Traprock mountain ridge in the American state of Connecticut

Manitook Mountain, also called Manituck Mountain, 638 ft, is a 1.6 mi long traprock mountain ridge located between the Berkshires and the Connecticut River Valley in north-central Connecticut. It is an outlying ridge belonging to the narrow, linear Metacomet Ridge that extends from Long Island Sound near New Haven, Connecticut, north through the Connecticut River Valley of Massachusetts to the Vermont border. Manitook Mountain is known for its ledges and microclimate ecosystems. The mountain has no official trail.

==Geography==
The Manitook Mountain ridgeline rises steeply to 400 ft above the surrounding landscape, with several distinct summits and a high point of 638 ft above sea level. Located entirely within Granby, Connecticut, its northern summit abuts the Connecticut/ Massachusetts border near Southwick, Massachusetts. The mountain is particularly prominent as viewed from the Congamond Lakes to the north.

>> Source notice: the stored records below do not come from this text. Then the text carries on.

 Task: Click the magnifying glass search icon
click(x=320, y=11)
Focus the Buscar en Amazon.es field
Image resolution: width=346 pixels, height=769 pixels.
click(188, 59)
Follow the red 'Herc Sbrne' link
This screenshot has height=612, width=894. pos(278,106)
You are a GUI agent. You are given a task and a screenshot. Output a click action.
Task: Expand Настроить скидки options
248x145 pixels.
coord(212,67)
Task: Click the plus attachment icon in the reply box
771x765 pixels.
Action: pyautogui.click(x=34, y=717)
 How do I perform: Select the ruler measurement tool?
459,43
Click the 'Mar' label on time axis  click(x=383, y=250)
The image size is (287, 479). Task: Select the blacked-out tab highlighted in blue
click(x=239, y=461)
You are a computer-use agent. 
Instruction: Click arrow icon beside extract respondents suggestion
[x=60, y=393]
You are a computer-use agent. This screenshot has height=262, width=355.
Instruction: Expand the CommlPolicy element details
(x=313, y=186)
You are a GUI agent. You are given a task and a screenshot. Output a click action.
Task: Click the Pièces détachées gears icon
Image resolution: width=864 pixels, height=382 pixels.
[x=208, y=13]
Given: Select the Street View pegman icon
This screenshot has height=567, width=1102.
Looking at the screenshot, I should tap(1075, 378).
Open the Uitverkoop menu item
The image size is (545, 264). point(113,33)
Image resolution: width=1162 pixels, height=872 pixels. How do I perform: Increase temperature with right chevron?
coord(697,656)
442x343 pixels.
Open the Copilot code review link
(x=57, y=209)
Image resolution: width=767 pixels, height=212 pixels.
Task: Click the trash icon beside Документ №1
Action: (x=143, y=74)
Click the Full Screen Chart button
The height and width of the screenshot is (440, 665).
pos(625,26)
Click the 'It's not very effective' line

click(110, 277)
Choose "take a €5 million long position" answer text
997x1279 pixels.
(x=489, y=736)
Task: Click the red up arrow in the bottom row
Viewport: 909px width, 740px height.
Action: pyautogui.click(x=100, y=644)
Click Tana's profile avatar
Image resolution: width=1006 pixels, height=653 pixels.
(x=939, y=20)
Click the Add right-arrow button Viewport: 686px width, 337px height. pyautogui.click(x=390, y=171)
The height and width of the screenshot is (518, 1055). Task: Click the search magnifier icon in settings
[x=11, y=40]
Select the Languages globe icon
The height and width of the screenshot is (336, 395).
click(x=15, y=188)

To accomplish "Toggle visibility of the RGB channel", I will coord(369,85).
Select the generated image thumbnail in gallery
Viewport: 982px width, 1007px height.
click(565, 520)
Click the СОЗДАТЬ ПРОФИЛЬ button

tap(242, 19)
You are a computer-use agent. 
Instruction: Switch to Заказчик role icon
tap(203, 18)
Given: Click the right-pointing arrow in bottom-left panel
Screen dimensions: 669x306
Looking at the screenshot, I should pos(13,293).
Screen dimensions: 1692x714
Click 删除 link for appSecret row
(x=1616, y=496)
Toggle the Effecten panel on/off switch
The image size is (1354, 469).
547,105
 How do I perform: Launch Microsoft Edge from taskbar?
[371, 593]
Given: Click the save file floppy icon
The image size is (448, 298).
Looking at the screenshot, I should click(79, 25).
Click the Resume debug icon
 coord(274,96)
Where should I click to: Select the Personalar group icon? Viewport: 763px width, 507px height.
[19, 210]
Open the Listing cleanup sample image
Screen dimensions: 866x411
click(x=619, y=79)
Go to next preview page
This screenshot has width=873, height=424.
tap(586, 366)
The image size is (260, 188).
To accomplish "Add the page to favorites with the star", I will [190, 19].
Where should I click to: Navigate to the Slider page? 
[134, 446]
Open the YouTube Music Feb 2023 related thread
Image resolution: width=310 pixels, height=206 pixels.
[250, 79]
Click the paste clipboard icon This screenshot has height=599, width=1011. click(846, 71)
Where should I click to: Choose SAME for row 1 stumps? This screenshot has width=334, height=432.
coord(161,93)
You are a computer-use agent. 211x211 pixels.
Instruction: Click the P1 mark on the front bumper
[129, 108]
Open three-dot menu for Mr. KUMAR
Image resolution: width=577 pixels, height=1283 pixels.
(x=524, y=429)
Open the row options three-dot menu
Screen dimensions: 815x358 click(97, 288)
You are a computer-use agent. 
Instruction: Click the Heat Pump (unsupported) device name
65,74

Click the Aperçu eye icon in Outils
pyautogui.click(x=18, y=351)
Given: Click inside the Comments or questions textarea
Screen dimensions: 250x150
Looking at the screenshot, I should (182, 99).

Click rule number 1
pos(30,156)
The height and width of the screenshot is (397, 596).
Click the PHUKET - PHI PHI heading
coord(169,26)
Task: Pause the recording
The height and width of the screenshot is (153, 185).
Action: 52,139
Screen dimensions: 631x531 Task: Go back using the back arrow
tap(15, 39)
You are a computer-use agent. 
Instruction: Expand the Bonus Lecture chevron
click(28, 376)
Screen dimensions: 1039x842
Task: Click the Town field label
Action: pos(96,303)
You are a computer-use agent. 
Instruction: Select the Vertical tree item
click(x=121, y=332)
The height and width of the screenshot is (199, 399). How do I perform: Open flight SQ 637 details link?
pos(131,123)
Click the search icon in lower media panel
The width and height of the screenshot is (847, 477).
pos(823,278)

The north side of the mountain drains into the Congamond Lakes then into Great Brook, thence to the Westfield River, the Connecticut River, and Long Island Sound. The remainder of the mountain is of the Salmon Brook watershed, which drains into the Farmington River, thence into the Connecticut River.

==Geology and ecology==
Manitook Mountain, like much of the Metacomet Ridge, is composed of basalt, also called traprock, a volcanic rock. The mountain formed near the end of the Triassic Period with the rifting apart of the North American continent from Africa and Eurasia. Lava welled up from the rift and solidified into sheets of strata hundreds of feet thick. Subsequent faulting and earthquake activity tilted the strata, creating the cliffs and ridgeline of Manitook Mountain. Hot, dry upper slopes, cool, moist ravines, and mineral-rich ledges of basalt talus produce a combination of microclimate ecosystems on the mountain that support plant and animal species uncommon in greater Connecticut. Manitook Mountain is also an important raptor migration path. (See Metacomet Ridge for more information on the geology and ecosystem of Manitook Mountain).

==Conservation and recreation==
Expanding suburban sprawl presents the greatest threats to the unique ecosystem and landscape of Manitook Mountain. As of 2007, much of the mountain was still wooded and undeveloped. The Granby Land Trust manages several properties on and near the mountain.